TASK DESCRIPTION »
Each line of the data below goes into the copy exactly; pictures do not.

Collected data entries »

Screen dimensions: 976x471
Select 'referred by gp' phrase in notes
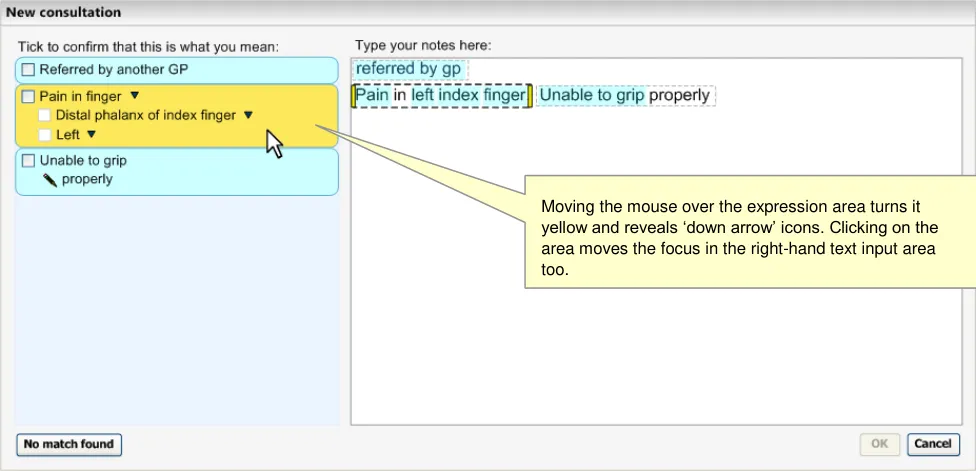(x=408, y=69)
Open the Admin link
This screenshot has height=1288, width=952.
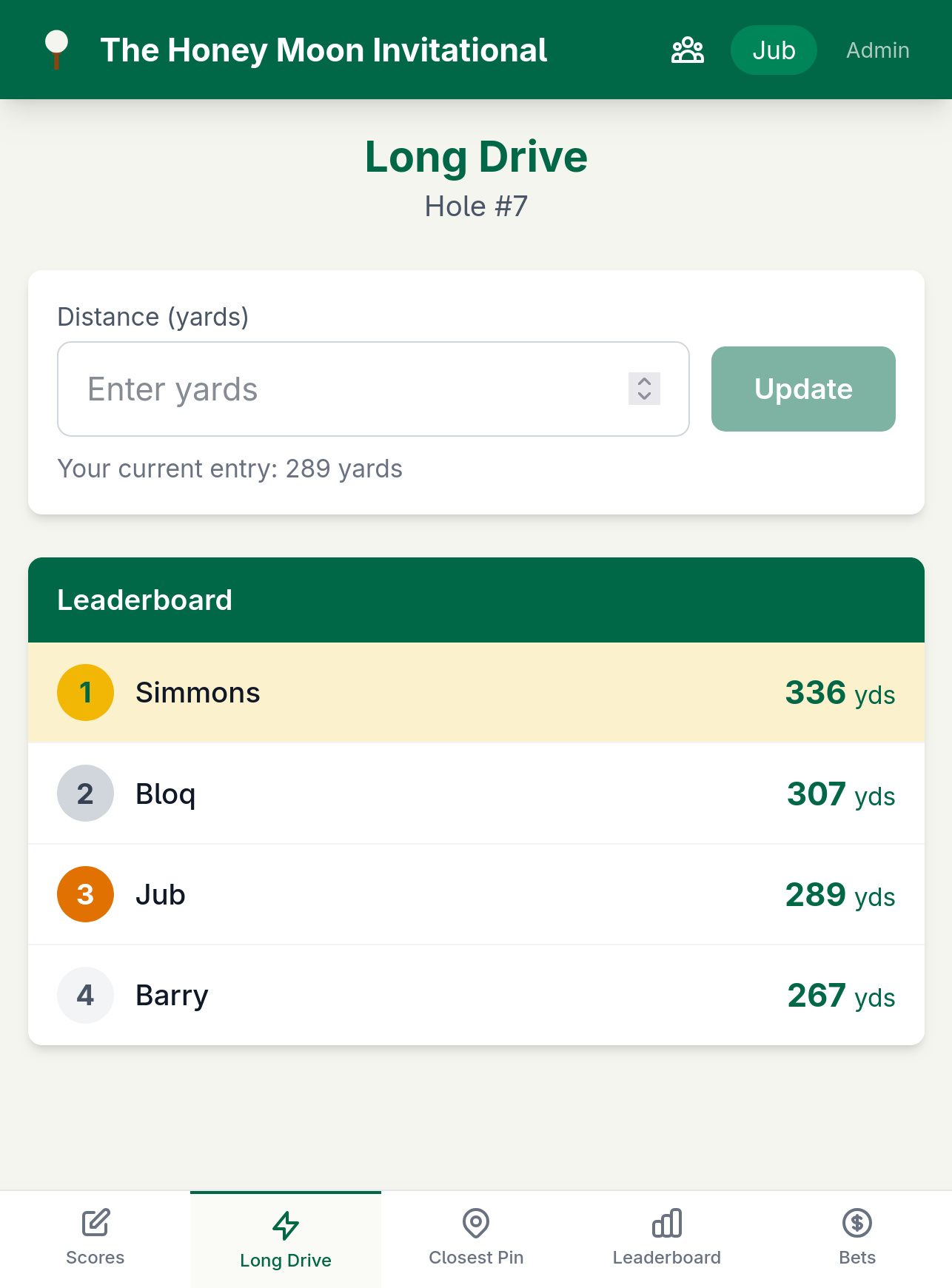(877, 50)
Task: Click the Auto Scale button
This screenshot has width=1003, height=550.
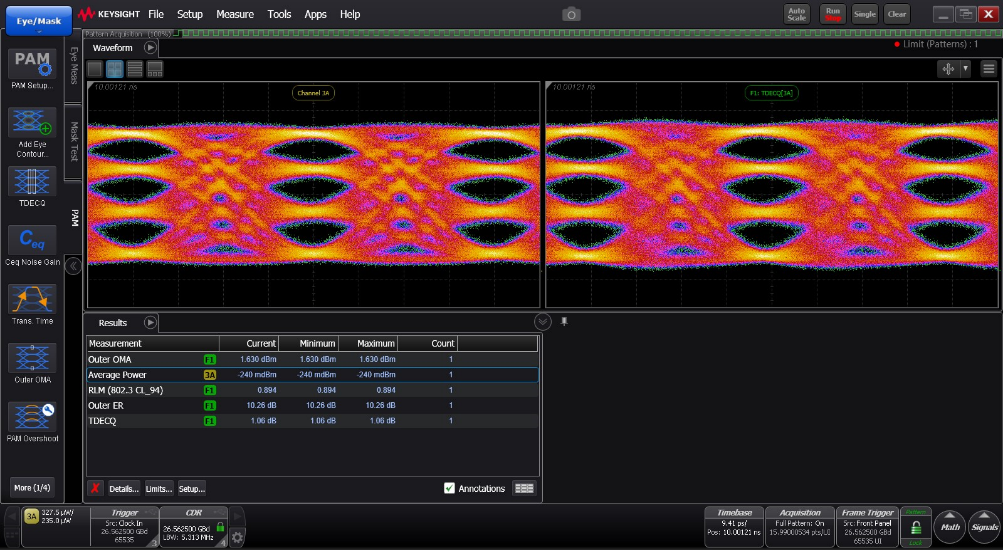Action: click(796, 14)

RESULT FOR THIS TASK »
Screen dimensions: 976x471
Select 'referred by gp' phrase in notes
(x=408, y=69)
Open the Admin link
This screenshot has height=1288, width=952.
(877, 50)
Task: Click the Auto Scale button
This screenshot has width=1003, height=550.
Action: click(796, 14)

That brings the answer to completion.